WHAT YOU ARE ASKED TO DO =>
For the listing that follows, give again exactly the lines from the one with "EPIC (726, 326)" to the one with "Case study (281, 2362)", including both.

DATA SHOWN =>
*** Block opens ***
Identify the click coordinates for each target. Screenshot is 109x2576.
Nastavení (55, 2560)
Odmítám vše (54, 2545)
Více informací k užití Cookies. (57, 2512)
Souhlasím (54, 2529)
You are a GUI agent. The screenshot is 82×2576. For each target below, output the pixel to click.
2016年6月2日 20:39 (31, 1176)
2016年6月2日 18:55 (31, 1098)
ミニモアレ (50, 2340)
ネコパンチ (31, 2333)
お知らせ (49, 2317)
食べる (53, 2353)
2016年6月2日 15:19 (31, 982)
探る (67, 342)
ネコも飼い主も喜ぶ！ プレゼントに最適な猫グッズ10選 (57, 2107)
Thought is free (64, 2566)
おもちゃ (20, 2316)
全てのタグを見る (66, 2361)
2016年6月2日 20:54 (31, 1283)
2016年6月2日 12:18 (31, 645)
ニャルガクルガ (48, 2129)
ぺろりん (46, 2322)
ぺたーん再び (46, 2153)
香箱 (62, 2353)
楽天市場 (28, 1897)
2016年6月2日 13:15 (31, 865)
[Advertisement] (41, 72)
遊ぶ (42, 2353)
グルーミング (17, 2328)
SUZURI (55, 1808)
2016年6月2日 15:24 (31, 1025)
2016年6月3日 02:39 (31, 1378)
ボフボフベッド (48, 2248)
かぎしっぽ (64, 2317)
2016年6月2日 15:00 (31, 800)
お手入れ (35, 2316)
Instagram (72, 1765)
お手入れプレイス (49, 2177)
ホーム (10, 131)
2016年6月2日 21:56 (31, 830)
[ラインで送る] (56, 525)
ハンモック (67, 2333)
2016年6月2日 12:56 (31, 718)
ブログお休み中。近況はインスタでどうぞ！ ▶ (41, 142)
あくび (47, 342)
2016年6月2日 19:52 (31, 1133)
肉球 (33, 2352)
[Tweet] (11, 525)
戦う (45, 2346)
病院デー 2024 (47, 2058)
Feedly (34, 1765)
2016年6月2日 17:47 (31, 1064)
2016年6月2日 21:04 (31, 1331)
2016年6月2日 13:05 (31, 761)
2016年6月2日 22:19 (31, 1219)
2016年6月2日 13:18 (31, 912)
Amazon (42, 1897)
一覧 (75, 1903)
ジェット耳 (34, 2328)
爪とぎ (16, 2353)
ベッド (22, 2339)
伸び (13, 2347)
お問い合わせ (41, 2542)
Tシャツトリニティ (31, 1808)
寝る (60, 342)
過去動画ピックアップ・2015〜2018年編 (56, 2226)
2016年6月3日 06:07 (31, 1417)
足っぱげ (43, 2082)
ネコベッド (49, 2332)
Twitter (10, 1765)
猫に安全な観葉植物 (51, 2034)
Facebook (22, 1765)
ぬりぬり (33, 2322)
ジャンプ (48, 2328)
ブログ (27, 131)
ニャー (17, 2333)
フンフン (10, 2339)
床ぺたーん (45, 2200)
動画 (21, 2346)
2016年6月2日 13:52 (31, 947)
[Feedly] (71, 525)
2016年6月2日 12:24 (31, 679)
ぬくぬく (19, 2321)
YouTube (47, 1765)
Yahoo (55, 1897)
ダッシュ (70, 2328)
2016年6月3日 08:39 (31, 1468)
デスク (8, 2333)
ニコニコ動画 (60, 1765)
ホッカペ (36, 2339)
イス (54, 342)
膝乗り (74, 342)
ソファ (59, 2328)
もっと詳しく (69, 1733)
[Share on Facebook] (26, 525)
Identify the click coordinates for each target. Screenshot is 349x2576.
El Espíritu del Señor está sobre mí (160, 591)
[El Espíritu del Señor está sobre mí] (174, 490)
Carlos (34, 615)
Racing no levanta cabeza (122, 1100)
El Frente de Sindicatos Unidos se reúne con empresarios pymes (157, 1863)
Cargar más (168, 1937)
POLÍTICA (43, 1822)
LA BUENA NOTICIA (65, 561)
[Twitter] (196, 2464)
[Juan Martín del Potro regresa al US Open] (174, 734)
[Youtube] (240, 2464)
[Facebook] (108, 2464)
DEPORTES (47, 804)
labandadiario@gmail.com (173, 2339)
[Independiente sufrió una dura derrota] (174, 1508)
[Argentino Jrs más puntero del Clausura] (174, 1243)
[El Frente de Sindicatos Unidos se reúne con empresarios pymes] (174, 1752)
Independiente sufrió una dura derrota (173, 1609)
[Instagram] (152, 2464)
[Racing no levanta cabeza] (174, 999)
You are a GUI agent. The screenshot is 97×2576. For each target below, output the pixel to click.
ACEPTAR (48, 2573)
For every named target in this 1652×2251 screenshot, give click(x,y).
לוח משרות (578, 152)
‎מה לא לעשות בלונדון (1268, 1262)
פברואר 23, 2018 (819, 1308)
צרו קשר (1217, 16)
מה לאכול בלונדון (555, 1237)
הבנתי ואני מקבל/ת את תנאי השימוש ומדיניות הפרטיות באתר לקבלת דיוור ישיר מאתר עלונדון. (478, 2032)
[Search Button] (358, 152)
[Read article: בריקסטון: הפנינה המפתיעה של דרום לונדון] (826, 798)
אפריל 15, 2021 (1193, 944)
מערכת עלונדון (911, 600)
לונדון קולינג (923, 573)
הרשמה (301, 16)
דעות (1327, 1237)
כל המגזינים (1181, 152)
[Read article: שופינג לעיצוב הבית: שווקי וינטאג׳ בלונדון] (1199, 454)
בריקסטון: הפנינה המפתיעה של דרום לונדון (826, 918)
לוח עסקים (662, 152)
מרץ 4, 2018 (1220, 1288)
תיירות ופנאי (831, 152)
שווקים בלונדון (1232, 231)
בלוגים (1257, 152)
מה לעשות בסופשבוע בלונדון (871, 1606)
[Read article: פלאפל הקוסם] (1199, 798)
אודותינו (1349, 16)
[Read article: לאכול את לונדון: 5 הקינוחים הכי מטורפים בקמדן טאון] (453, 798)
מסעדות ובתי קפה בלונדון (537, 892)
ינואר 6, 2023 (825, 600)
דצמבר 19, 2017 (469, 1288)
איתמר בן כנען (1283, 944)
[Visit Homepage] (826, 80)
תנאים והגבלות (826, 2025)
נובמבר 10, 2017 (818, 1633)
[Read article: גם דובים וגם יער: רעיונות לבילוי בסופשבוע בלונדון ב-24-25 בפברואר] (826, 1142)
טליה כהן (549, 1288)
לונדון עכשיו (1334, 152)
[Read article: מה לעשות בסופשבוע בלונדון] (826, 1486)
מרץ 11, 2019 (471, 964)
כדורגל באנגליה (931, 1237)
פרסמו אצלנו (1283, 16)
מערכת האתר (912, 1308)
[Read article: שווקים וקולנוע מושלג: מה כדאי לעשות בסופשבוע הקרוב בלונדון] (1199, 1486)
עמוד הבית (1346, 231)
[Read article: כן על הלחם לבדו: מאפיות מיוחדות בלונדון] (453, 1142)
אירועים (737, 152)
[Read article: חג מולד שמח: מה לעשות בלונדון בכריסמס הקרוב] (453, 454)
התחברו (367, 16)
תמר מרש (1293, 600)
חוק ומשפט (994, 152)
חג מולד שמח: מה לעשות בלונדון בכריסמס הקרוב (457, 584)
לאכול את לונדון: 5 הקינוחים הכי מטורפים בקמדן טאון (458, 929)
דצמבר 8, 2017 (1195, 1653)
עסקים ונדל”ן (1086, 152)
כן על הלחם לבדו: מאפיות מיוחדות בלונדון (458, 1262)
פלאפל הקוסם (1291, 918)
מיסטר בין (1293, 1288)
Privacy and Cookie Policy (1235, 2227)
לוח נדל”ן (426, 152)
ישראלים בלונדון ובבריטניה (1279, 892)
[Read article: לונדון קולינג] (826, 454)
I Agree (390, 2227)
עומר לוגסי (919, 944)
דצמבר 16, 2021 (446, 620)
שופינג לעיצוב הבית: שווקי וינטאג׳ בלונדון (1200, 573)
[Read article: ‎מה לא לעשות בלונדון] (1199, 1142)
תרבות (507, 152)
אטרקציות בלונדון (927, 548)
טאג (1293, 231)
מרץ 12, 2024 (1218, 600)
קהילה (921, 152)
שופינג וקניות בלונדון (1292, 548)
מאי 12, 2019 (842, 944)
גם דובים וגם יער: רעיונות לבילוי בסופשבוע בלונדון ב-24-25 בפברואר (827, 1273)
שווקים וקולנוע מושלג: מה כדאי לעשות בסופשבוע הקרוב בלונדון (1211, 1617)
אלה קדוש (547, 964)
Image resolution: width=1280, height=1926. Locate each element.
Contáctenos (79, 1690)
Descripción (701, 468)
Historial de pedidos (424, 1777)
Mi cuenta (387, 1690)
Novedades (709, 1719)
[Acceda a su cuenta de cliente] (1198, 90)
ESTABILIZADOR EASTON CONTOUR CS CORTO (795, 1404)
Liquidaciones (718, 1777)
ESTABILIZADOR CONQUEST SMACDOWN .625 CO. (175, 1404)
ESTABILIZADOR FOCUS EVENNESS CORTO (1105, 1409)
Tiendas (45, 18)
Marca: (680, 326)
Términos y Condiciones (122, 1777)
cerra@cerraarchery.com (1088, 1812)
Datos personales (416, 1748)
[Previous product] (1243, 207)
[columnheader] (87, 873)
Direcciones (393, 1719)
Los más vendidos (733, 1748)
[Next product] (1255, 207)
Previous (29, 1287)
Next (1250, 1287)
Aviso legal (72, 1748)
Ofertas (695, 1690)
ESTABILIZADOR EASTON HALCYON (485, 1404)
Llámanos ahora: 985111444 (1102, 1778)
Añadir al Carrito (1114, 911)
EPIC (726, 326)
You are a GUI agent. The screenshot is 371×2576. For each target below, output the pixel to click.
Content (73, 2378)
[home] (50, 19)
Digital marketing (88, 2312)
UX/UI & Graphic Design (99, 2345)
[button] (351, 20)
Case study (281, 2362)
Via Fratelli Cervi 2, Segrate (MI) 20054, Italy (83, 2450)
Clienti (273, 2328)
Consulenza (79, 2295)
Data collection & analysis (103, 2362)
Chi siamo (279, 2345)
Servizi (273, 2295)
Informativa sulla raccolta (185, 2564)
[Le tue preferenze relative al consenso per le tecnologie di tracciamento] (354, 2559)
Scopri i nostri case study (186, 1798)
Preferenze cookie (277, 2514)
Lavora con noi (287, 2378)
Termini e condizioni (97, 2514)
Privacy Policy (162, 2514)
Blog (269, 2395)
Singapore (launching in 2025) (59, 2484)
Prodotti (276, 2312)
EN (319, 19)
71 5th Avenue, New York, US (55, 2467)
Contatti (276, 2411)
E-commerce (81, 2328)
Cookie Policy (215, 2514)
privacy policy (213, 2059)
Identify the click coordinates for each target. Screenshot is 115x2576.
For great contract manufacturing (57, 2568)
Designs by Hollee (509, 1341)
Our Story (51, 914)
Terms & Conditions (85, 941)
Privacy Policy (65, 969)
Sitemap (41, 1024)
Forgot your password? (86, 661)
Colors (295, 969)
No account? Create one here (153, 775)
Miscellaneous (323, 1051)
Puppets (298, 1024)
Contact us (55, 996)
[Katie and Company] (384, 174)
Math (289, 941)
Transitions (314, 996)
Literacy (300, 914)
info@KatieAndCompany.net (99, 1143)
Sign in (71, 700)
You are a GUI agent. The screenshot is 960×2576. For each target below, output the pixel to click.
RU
*** Block closes ***
ANSWER SPACE =>
EPIC (726, 326)
You are a GUI agent. The screenshot is 371×2576. For each target below, output the pixel to click.
Content (73, 2378)
[home] (50, 19)
Digital marketing (88, 2312)
UX/UI & Graphic Design (99, 2345)
[button] (351, 20)
Case study (281, 2362)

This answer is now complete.